(Information provided Opens)

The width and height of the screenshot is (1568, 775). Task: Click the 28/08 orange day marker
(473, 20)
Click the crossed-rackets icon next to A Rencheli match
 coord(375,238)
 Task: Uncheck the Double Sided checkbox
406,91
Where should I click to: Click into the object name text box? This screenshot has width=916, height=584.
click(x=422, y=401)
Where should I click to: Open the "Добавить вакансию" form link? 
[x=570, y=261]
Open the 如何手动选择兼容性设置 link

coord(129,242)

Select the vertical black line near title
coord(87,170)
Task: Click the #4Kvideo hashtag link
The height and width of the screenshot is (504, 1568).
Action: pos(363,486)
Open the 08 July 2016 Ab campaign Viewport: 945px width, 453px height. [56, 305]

(Information provided Closes)

Exercise objective
Generate a verbatim printout of all the entries.

Task answer
The width and height of the screenshot is (1568, 775). Task: Click the 28/08 orange day marker
(473, 20)
Click the crossed-rackets icon next to A Rencheli match
 coord(375,238)
 Task: Uncheck the Double Sided checkbox
406,91
Where should I click to: Click into the object name text box? This screenshot has width=916, height=584.
click(x=422, y=401)
Where should I click to: Open the "Добавить вакансию" form link? 
[x=570, y=261]
Open the 如何手动选择兼容性设置 link

coord(129,242)

Select the vertical black line near title
coord(87,170)
Task: Click the #4Kvideo hashtag link
The height and width of the screenshot is (504, 1568).
Action: pos(363,486)
Open the 08 July 2016 Ab campaign Viewport: 945px width, 453px height. [56, 305]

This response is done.